TEXT SEGMENT

Microwave irradiation of alkali - activated metakaolin slurry
Barbara Horvat, Branka Mušič, Majda Pavlin, Vilma Ducman, 2023, published scientific conference contribution

Abstract: The building and civil engineering industry generates more than 40% of man-caused carbon emissions, consumes a lot of energy just to produce building materials, generates a large amount of waste through construction and demolition, and consumes a large amount of natural resources. One of the possible solutions is to use alkali-activated materials, which can use waste instead of raw materials and are produced at lower temperatures, with less energy consumption and in less time than traditional building products. All of this lowers the carbon footprint, which could be further reduced by the timely-short implementation of microwave irradiation in the early stages of alkali-activation synthesis. Therefore, metakaolin activated with Na-water glass in a theoretically optimal ratio was irradiated with microwaves of 2.45 GHz at powers of 100 W and 1000 W for 1 min, and compared to non-irradiated reference cured only at room conditions. Samples prepared at higher power, i.e., 1000 W, solidified completely and foamed. TG-DTA was performed on all samples in the early stages of curing, mechanical strengths were measured on 3 and 28-day- old samples, and leaching tests on aged samples.

REQUEST A
Give the rows as a numbered list from the line with "Given: Select the 1909 vertical axis label" up to and including the line with "click(403, 434)", leaving out blank lines.

EXTRACTED ENTRIES

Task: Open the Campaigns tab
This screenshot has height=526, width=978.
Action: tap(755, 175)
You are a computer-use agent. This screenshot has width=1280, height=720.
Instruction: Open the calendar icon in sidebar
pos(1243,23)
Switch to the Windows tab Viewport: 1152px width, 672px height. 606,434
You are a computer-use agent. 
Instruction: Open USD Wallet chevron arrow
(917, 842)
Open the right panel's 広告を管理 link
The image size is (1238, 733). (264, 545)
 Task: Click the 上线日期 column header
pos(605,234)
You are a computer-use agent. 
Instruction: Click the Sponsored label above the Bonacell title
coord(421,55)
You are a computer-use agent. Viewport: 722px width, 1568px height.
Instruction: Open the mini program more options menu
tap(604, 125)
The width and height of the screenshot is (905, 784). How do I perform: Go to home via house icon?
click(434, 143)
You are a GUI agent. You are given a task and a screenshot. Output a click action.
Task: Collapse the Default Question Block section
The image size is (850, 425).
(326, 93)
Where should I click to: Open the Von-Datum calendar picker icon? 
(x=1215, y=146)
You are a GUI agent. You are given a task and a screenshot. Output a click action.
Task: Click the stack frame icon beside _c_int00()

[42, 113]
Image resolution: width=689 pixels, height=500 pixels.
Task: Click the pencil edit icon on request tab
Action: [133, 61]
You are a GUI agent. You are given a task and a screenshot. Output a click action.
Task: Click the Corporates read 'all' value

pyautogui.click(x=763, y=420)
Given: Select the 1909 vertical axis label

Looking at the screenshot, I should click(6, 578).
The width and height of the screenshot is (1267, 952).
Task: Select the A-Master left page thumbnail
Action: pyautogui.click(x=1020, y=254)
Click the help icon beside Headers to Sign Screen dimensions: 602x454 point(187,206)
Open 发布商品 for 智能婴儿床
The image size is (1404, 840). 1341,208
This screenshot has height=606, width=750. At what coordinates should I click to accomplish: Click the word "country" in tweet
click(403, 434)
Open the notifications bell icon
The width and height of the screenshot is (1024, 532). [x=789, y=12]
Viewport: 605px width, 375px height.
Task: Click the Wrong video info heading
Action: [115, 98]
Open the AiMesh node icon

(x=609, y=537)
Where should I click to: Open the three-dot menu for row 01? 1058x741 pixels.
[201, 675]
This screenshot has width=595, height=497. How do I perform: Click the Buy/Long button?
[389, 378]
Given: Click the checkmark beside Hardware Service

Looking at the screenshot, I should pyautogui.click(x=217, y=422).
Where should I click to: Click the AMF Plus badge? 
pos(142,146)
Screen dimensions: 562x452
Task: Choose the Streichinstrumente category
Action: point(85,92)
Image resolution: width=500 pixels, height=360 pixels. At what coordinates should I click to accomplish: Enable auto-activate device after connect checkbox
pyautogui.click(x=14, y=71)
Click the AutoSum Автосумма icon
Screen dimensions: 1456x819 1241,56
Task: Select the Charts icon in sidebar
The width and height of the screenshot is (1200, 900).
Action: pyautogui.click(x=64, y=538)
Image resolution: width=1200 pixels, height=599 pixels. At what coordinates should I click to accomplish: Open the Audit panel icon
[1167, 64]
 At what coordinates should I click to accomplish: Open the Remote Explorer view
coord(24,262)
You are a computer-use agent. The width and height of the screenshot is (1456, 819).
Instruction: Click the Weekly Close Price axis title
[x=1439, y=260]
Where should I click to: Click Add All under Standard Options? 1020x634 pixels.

REQUEST B
According to the abstract, what happened to the samples prepared at 1000 W?

TASK OUTPUT A
1. Given: Select the 1909 vertical axis label
2. Looking at the screenshot, I should click(6, 578).
3. The width and height of the screenshot is (1267, 952).
4. Task: Select the A-Master left page thumbnail
5. Action: pyautogui.click(x=1020, y=254)
6. Click the help icon beside Headers to Sign Screen dimensions: 602x454 point(187,206)
7. Open 发布商品 for 智能婴儿床
8. The image size is (1404, 840). 1341,208
9. This screenshot has height=606, width=750. At what coordinates should I click to accomplish: Click the word "country" in tweet
10. click(403, 434)

TASK OUTPUT B
They solidified completely and foamed.